Stuff That Makes Me Mad
I’ve been doing therapy for almost exact a year now, and I’m happy to say that it’s made a real difference in my life. My friend Larry, who I’ve known since June 2001, and I were talking about some stuff this weekend, and he remarked that I seem to be a lot less angry than I was a couple of years ago.
“Now, I’m not saying you’re all happy and fun,” he went on, “but you’re not in that same dark place you were two years back. And I’m not denying that you had a right to be angry, considering all the circumstances with Sam and work and everything, but there was a point where you were.. well you know, just fucking awful.”
Larry’s right, and while many areas of my life are still a total clusterfuck, I feel that in many ways I’m coming down from that apex of raw, indignant rage at the world and all of humanity. I don’t think I’m going to be able to walk away from all shit I’ve gone through, like my much lower tolerance for bullshit and my willingness to X people from my life for personal offense, but I think the healing has finally started to take hold.
But there are still things that make me really mad, and I don’t know what to do.
Saturday June 14 was our last night at Wind Gap, and Sam and I were getting ready to do songs and stories before bed. It was fairly late by his standards, probably a little after 9:30, but as we walked to the tent he suddenly burst into tears.
“Why are you crying?” I asked. I crouched down to his level. “What’s wrong? Are you OK?”
“N-n-n-nooo,” he cried.
“Well, what’s up, buddy?” I asked again.
“I-I-I-I-I don’t knoooow!”
“You don’t know? Well are you super-tired?”
“No…”
“Do you have a tummy ache?”
“No…”
“Are you sad?”
“Yes…” The poor little guy’s lips were doing that trembling thing. It was heartbreaking.
“Well, why are you sad?”
“I don’t knooow….”
“Is it because you have to go to bed?”
“No..”
“Is it because you’re scared?”
“No…”
“Is it because you have to go home?”
“Yes….”
This isn’t the first time this has happened. I’m not sure if I wrote about it before, but at the end of his last visit, just before bed, he turned to Christina and me, scowled and balled up his fists and growled, “I. Don’t. Want. To go. HOME!”

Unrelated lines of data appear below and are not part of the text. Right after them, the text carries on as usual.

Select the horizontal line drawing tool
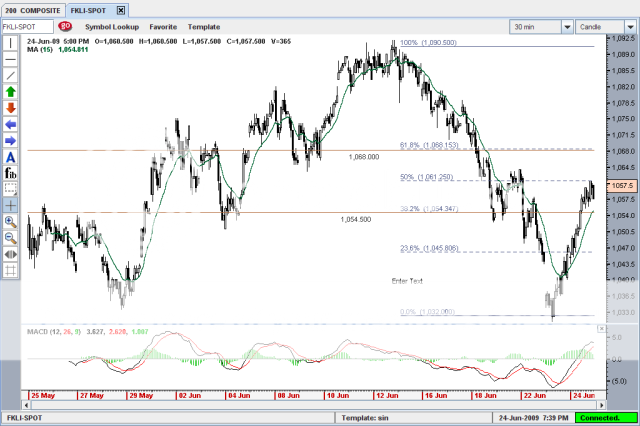Image resolution: width=640 pixels, height=426 pixels. (10, 60)
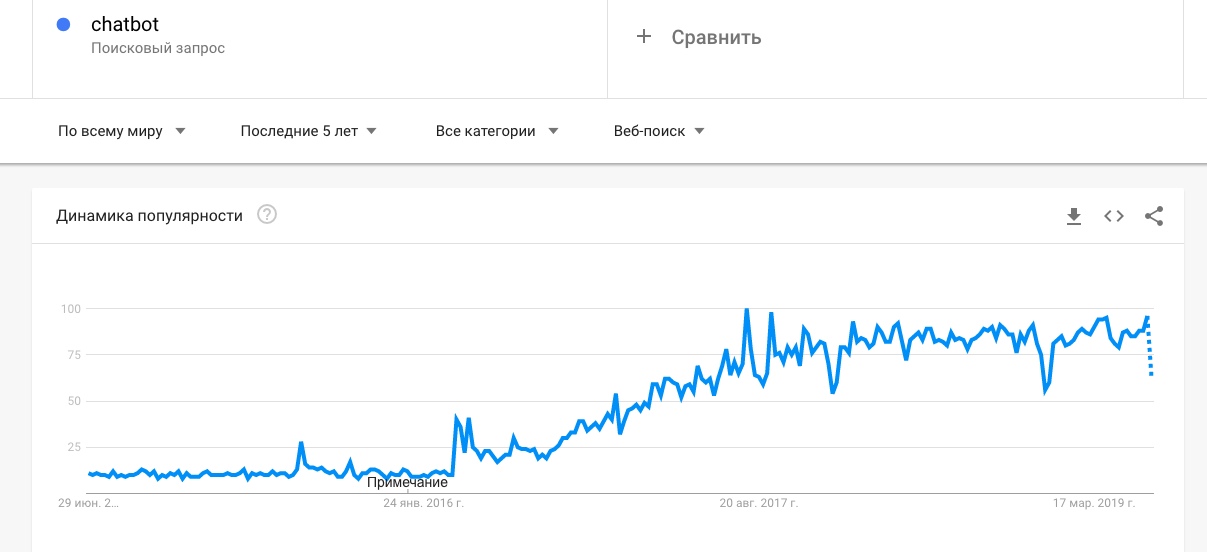The height and width of the screenshot is (552, 1207).
Task: Click the chart peak at value 100
Action: pos(747,309)
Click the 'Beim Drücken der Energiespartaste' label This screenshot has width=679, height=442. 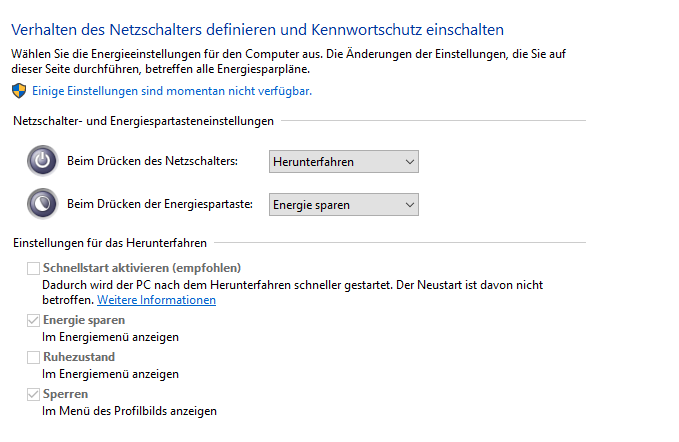coord(160,204)
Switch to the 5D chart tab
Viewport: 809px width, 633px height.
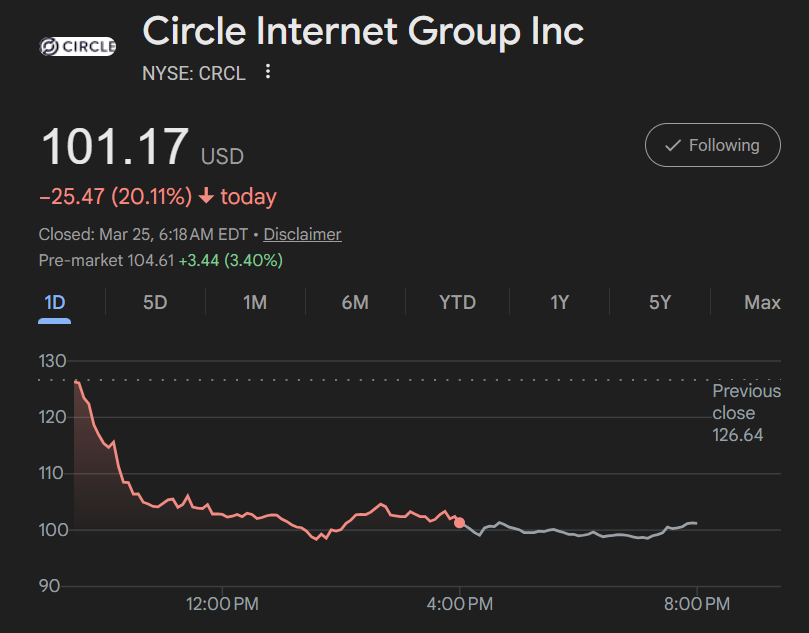[154, 302]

That was at least funny. What I saw on Saturday made me realize what a rotten position my poor son is in, despite having two parents who love him to death and would do anything for him. Every couple of months, Sam drives 8 hours, has to say good bye to his Mom (at an age when little boys adore their moms) and spends only enough time with his Dad that he wants to stay longer. Having Skype has helped, but video and sound are often choppy: I don’t have the best computer, and either way he’s a child and getting him to interact with a face on a screen is pretty tough. Most sessions last only a few minutes because he’s not old enough to really interact with a two-dimensional TV dad. It’s unsatisfying, at best.
Furthermore, when I pick him up, he invariably ends up crying for his mom during his first night here. It’s really tough for the poor guy to have to go through. And I have to wonder, what happens in 2009 when he starts school? His mom is objecting to dual citizenship, for reasons like “he might be drafted” and arguing that because Canadians have 8-month student visas, we shouldn’t rush into anything. The night before he came down she hinted that when Sam was older, she wouldn’t necessarily be up for an arrangement in which we split primary custody (a year or two with me, a year or two with her with ample visits). We’ll cross that bridge when we come to it obviously, but I have a right to have a relationship with my son and I have a right to some degree of custody as well. And I don’t like to have to think about stuff like that, because it makes me more than a little angry to have to argue over our child, when in general his mom and I do a really good job of putting our differences aside and co-parenting.
And so Sam and I sat in the car in front of my tent Saturday night and I hugged him and told him that it was OK to be sad. “I get sad when you leave too,” I said. “It’s OK to be sad.
“And,” I went on, “you’ll be coming back down in another couple of weeks. Besides, why are you sad? You’re going home to see Mommy, and you’re going to be so happy to see her again! Now c’mon, let’s do stories…”
We read our stories together and sang some songs, and he was fine the next day, but I was still upset. I don’t like seeing my son cry because he’s forced to choose between one parent and the other. It’s not fair to him. And when his mom suggests that she’s not going to let me have him for a summer, or for year-long primary custody when he’s older, that also pushed my buttons.